Dataset excerpts
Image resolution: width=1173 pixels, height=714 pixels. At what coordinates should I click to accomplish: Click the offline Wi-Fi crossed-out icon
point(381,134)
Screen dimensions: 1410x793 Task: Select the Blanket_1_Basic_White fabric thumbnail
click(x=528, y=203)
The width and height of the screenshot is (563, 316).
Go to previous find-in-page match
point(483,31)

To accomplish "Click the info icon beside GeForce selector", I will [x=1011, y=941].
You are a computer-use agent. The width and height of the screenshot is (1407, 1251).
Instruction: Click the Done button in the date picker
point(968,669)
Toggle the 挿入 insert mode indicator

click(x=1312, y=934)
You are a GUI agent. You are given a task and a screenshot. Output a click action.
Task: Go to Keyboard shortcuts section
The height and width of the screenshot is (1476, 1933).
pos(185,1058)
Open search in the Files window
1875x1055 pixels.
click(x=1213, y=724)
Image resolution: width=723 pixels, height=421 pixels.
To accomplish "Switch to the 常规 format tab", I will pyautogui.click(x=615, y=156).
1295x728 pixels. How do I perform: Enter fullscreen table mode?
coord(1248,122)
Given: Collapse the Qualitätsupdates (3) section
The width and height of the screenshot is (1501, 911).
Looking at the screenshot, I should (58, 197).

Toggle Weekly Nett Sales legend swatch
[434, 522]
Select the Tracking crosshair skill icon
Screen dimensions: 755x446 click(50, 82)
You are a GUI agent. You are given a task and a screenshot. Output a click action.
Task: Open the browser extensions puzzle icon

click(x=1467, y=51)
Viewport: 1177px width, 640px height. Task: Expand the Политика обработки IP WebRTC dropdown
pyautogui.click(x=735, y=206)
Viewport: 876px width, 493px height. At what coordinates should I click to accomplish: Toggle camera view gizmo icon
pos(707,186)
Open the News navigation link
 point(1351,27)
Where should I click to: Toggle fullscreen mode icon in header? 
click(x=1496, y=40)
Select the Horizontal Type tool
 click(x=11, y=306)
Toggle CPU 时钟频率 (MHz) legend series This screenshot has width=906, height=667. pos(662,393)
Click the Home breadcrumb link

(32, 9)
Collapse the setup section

### Prompt
Copy every line of the data above in which the string "Collapse" appears.

### Solution to the exercise
Given: Collapse the Qualitätsupdates (3) section
Collapse the setup section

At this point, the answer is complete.